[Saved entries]
========================================================================

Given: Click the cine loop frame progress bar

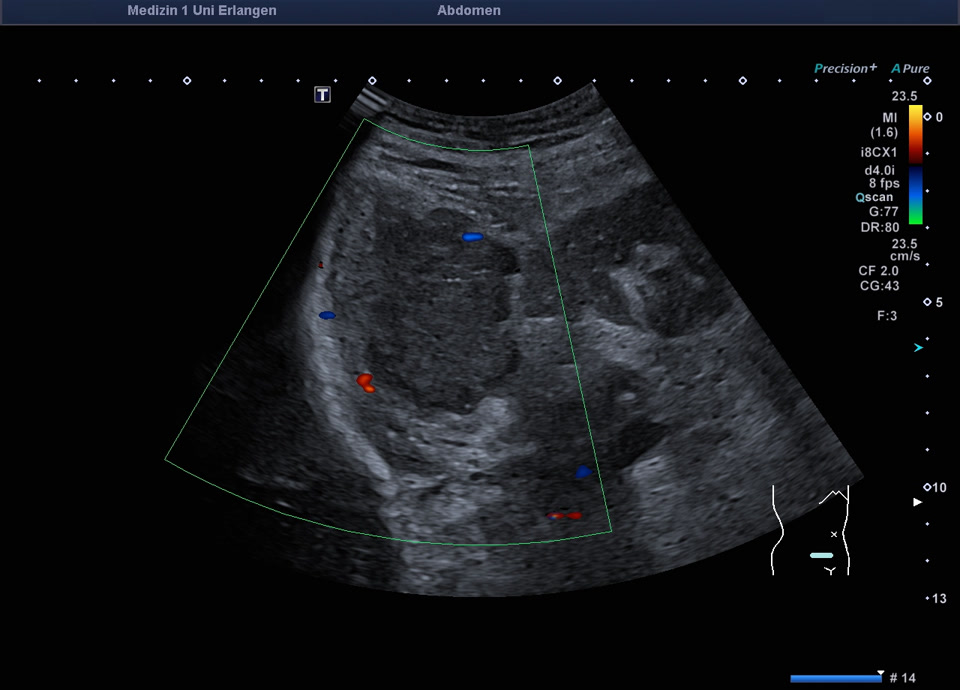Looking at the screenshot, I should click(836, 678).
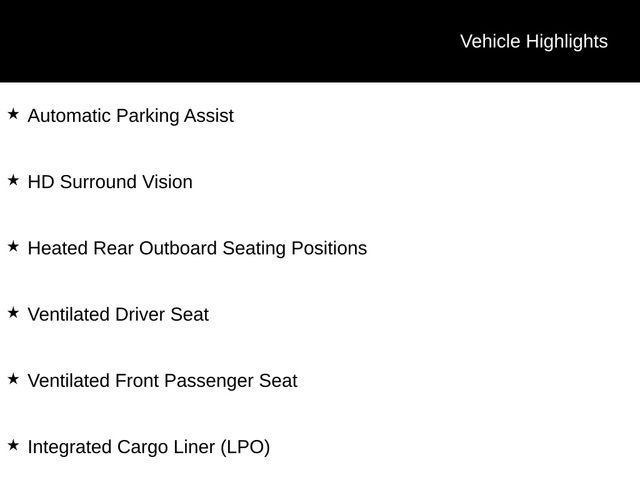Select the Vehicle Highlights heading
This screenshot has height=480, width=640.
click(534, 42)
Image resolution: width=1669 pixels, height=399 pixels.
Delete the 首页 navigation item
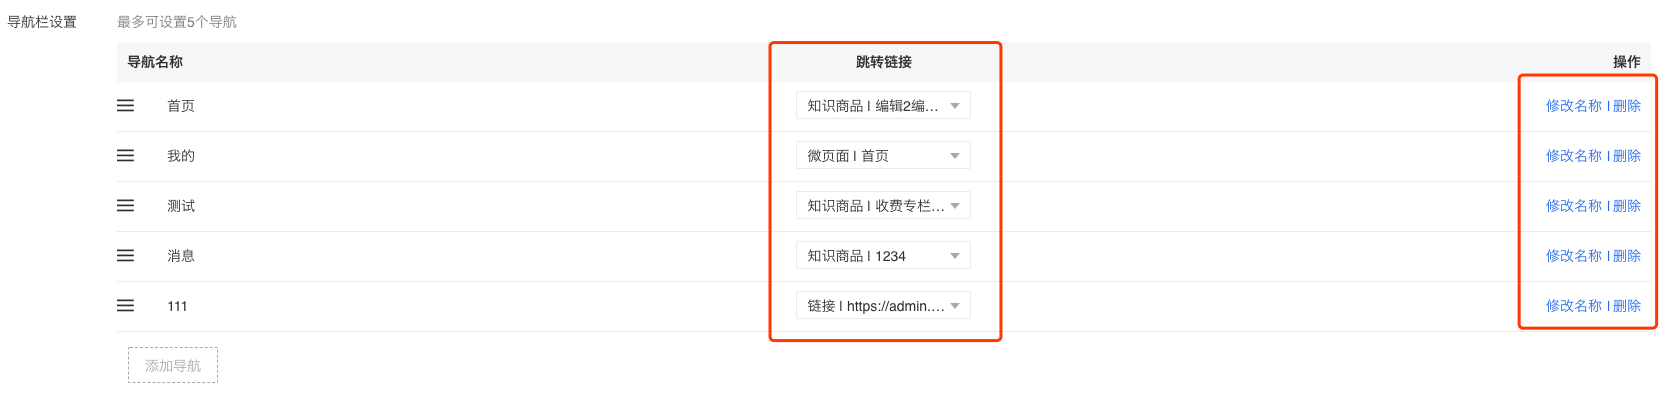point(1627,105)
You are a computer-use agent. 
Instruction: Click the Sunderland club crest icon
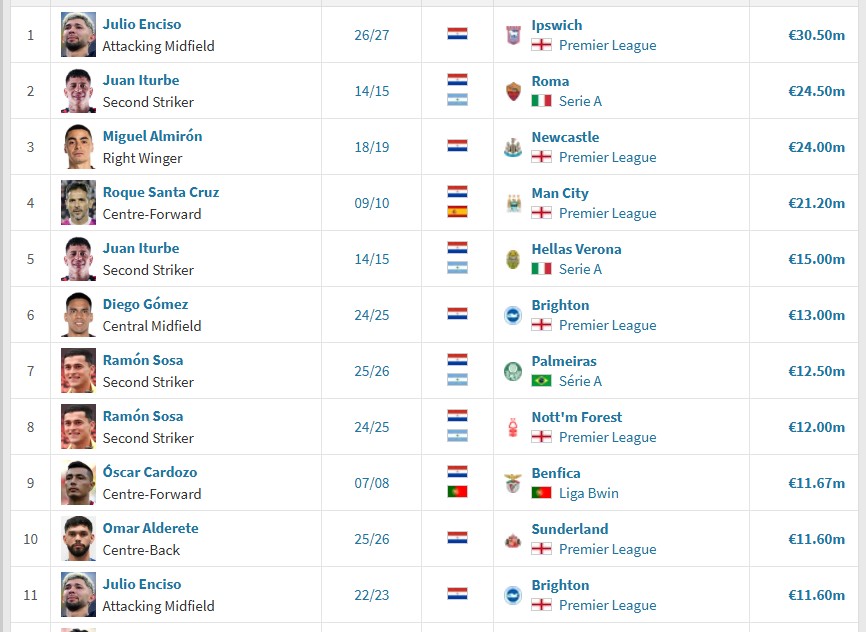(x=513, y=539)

========================================================================

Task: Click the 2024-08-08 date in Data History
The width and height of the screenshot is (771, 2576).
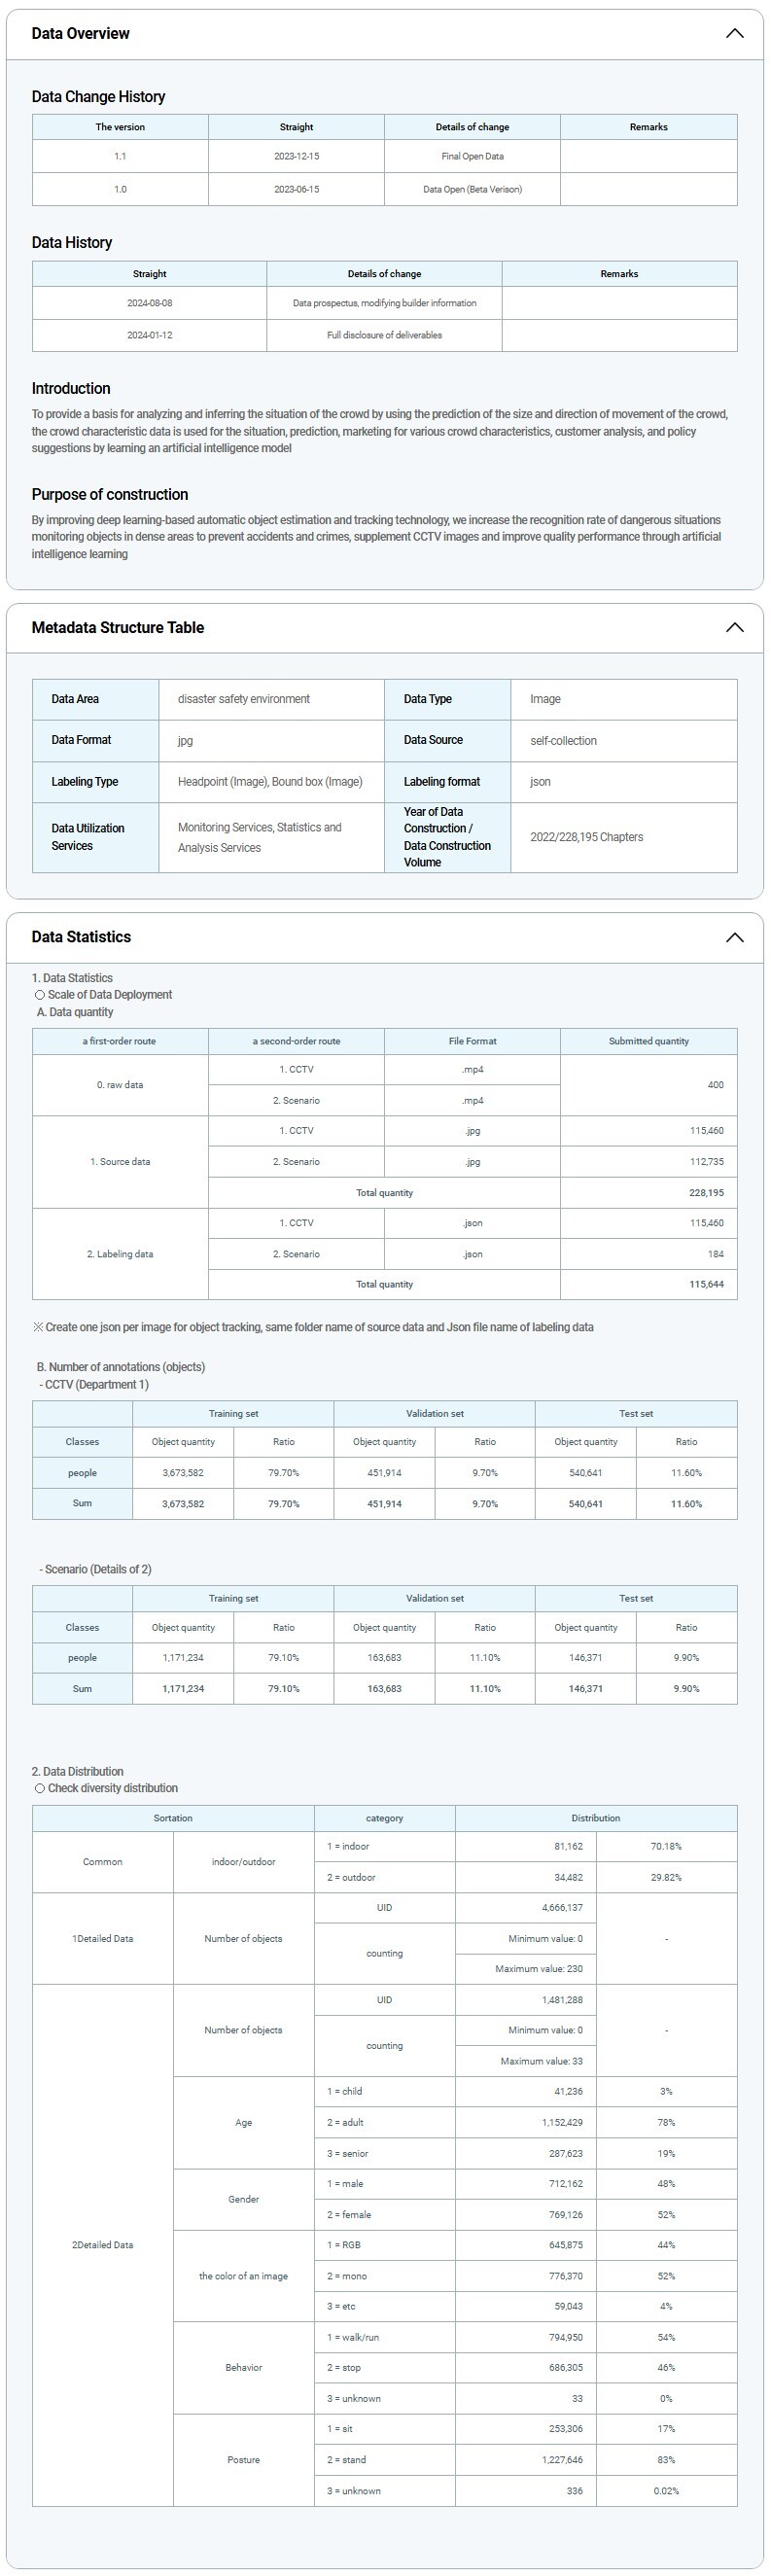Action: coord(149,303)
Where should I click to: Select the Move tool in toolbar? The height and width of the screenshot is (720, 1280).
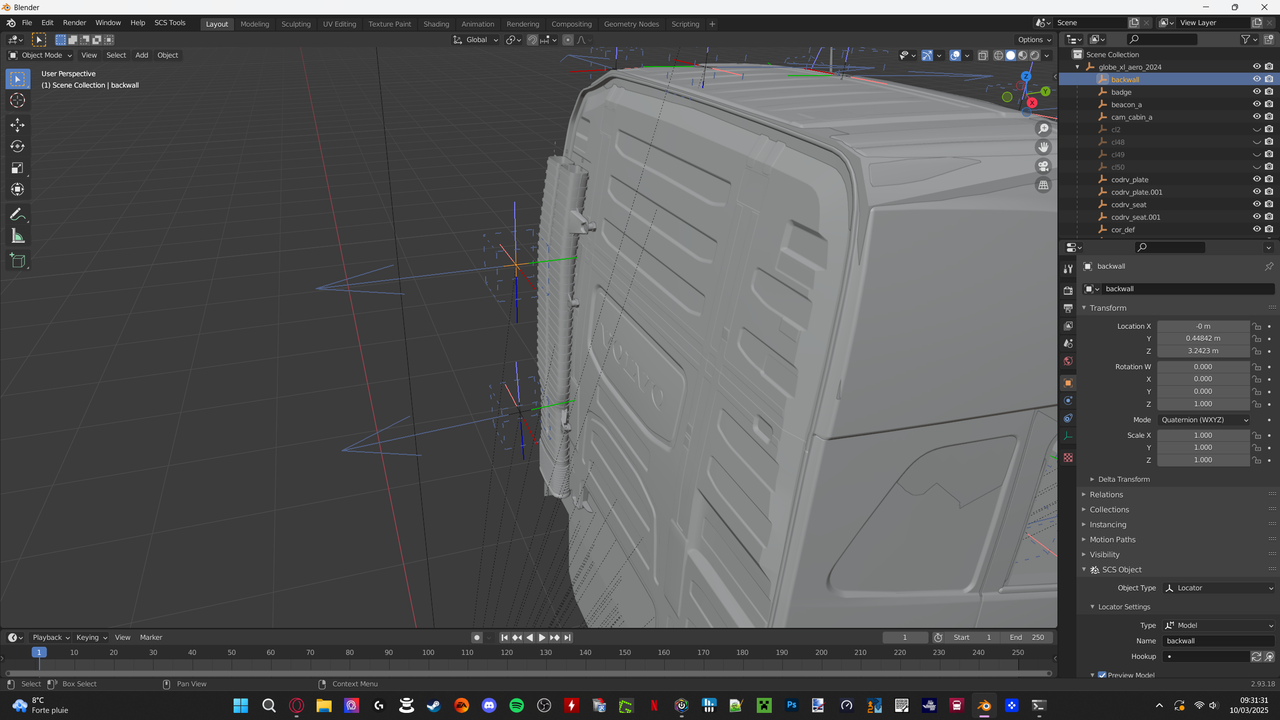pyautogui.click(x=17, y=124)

========================================================================

**DIRECTIONS:**
Write out exactly the run of lines above that starts at the line containing "Given: Click the cine loop frame progress bar" and ends at the line containing "Image resolution: width=1669". Include both, and leave the pictures out.

**REPLY:**
Given: Click the cine loop frame progress bar

Looking at the screenshot, I should click(836, 678).
Select the Vehicle Highlights heading
This screenshot has height=480, width=640.
click(534, 42)
Image resolution: width=1669 pixels, height=399 pixels.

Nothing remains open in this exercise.